The general workflow I've established is to create a board for each project I'm working on, and have three lists: to-do, doing, and done. As you might suspect, cards start out in the "to-do" list, move to the "doing" list when I start on them and go to the "done" list when I finish. However, the tool, as such, does not force you into any particular workflow. That's an important consideration for me, because I've abandoned other task management software when its theoretical workflow model failed to match my real world needs. Trello is flexible enough to allow me to easily construct my own "pipeline" for tasks, with as many or as few steps as necessary, and have different pipelines for different projects.
Trello is a hosted application. However, they have a fairly easy-to-use export function that exports your boards and cards to a JSON document, so you're free to walk away with your data at any time. They also have an API, which you can use to further automate your task management.

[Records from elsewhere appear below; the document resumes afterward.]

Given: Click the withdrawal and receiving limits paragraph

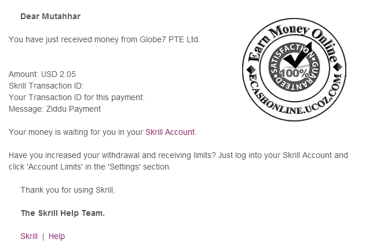Looking at the screenshot, I should [178, 161].
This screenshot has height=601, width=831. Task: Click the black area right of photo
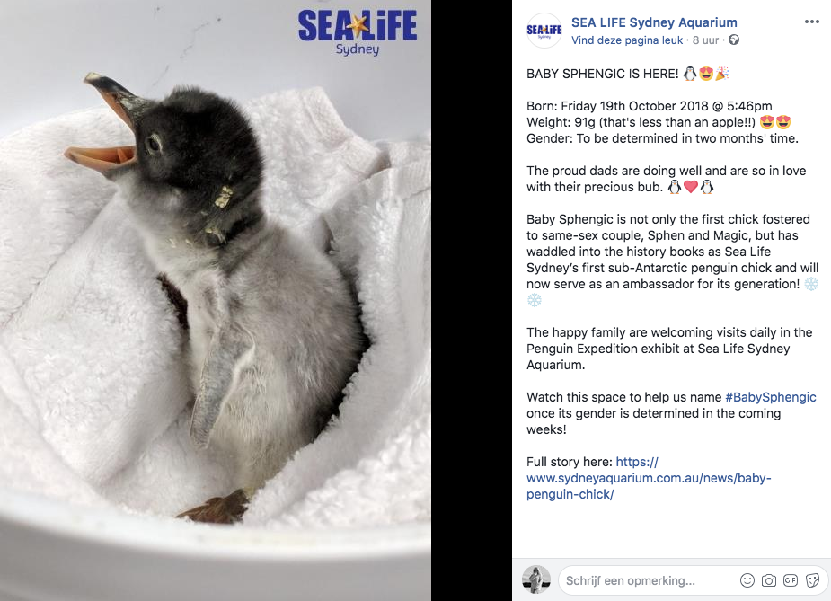point(471,300)
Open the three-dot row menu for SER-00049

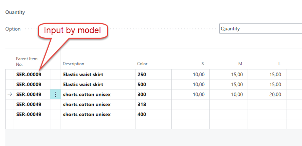click(x=55, y=94)
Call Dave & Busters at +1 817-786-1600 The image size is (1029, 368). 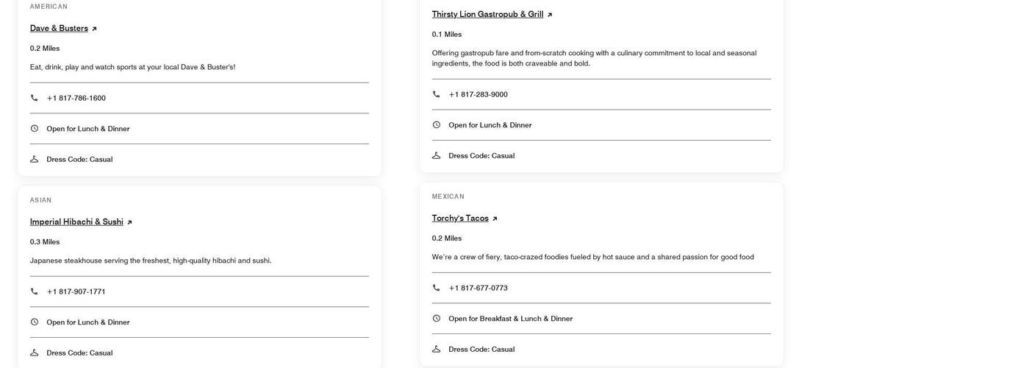pyautogui.click(x=76, y=98)
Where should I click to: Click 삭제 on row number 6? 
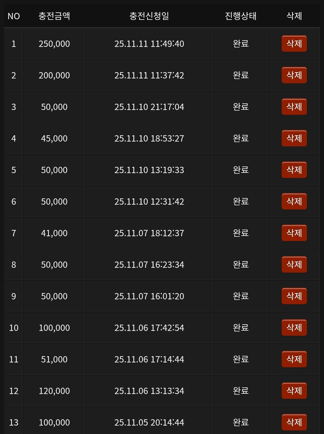294,201
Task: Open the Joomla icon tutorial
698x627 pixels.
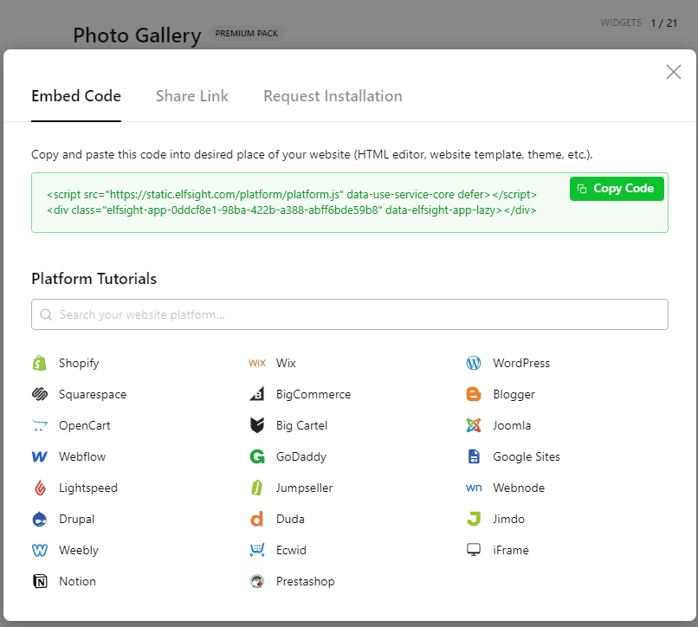Action: [473, 425]
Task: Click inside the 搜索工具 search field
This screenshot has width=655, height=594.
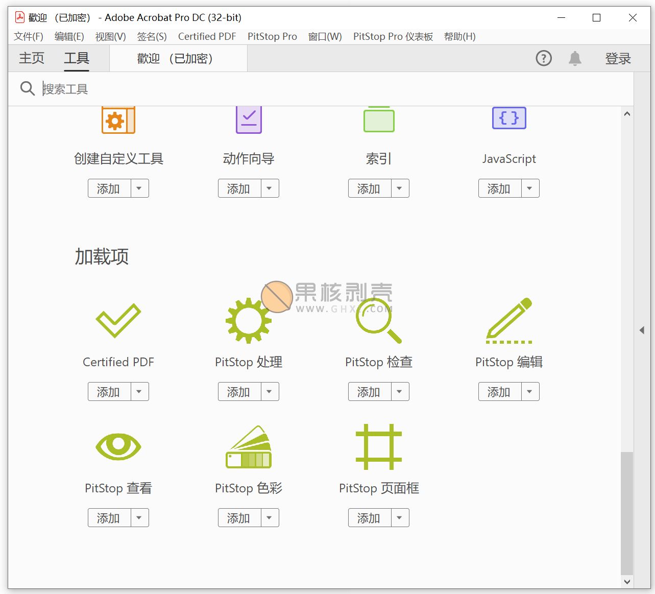Action: click(x=153, y=89)
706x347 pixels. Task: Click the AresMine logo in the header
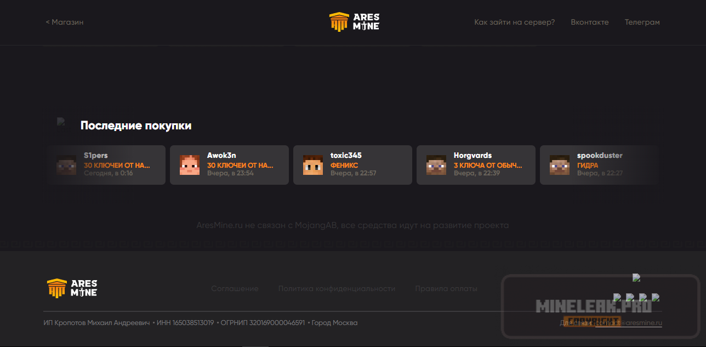pos(354,22)
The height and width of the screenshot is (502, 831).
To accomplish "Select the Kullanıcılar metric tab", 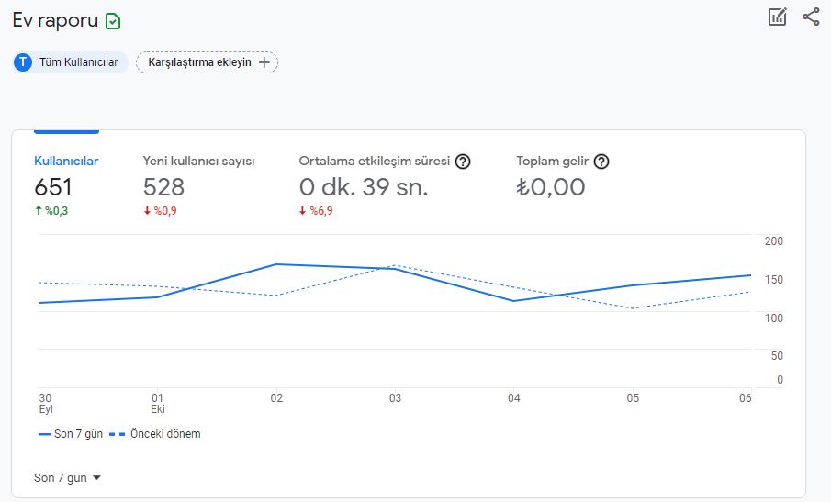I will pos(66,185).
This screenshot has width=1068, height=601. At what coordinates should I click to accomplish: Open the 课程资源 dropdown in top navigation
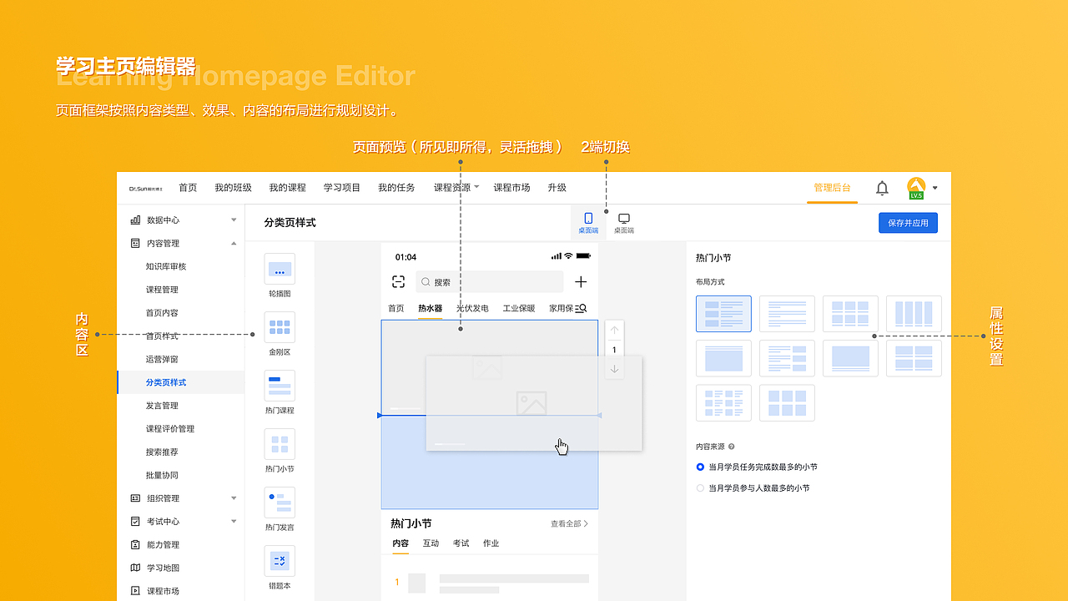(456, 187)
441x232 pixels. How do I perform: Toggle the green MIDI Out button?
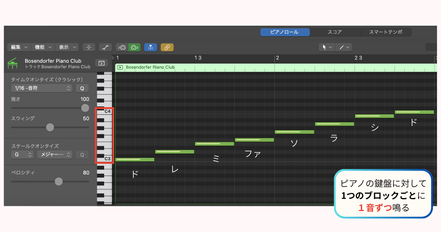pyautogui.click(x=134, y=47)
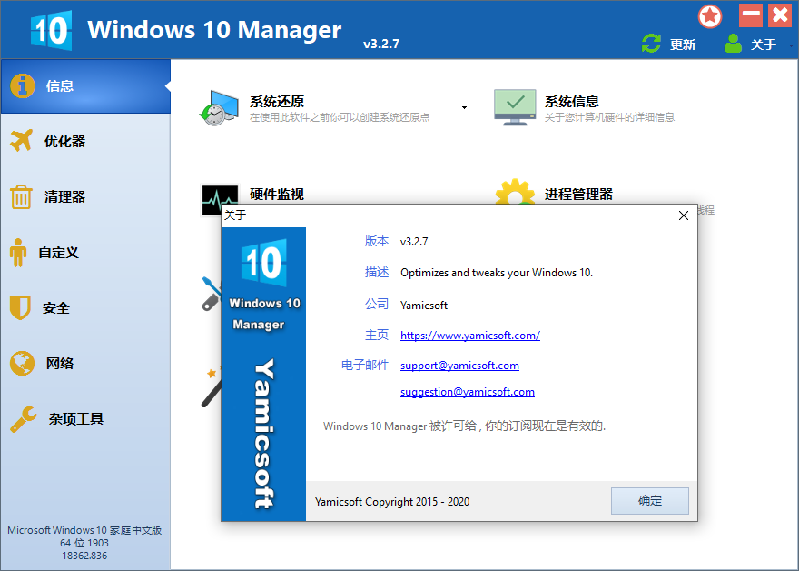Expand the 系统还原 dropdown arrow
This screenshot has width=799, height=571.
(463, 106)
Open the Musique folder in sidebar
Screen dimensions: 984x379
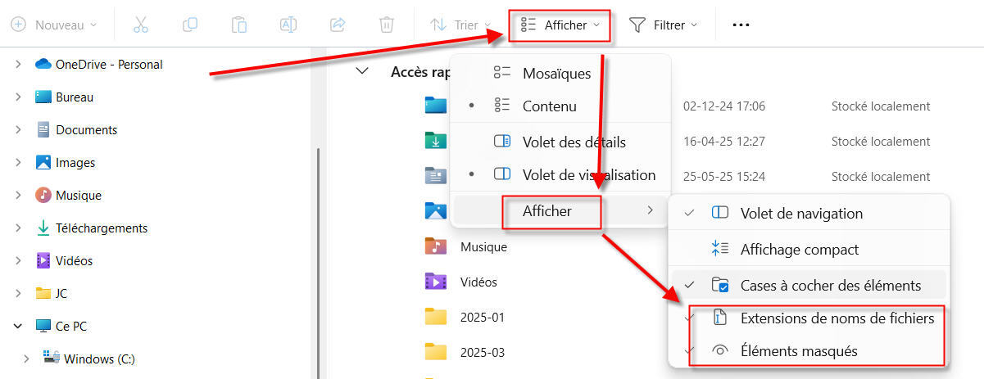78,196
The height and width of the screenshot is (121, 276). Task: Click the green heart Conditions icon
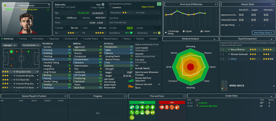tap(131, 33)
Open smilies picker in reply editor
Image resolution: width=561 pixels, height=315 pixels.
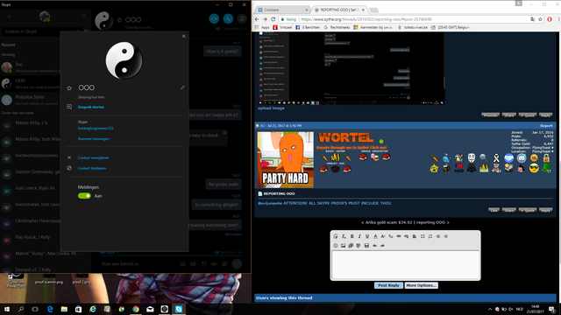pos(336,246)
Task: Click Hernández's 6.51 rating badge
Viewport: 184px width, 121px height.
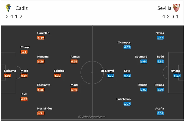Action: click(41, 113)
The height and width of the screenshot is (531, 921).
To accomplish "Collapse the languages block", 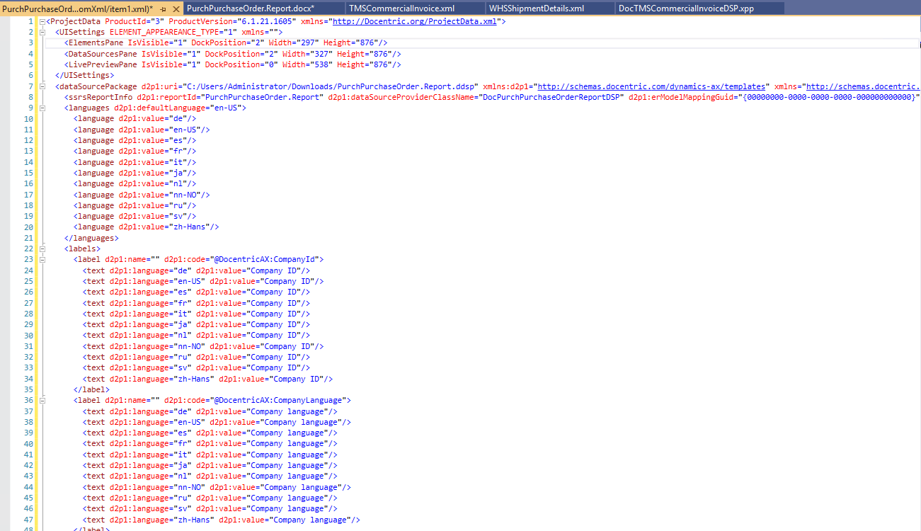I will click(42, 108).
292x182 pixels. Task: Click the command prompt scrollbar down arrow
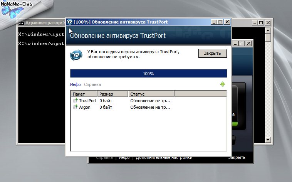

It suddenly occurred to me that not everyone uses a website I love. Of all the websites I browse if you asked me which one improves my standard of living in the largest, most concrete way, it would be slickdeals.
What it is: a community driven "hot deals" website with voting. By itself this is already useful, but the best feature is deal alerts. you never have to actually browse slickdeals. Just create an account, set up deal alerts for whatever strings interest you (I for example have a deal alert for "whey" to get alerted to deals on whey protein powder).
More than 50% of my belongings come from sales I've been alerted to via slickdeals. Any big ticket items I need, but don't need immediately I just set alerts and wait. My laptop, desktop, tablet, smartphone, clothes, toiletries, books, games, even some food are all slightly better for the price I paid than they otherwise would have been.
So what other sites am I missing out on that would make my life a lot better?
A website I just discovered for habit building chains.cc seems cool, but I haven't had time to evaluate its usefulness yet.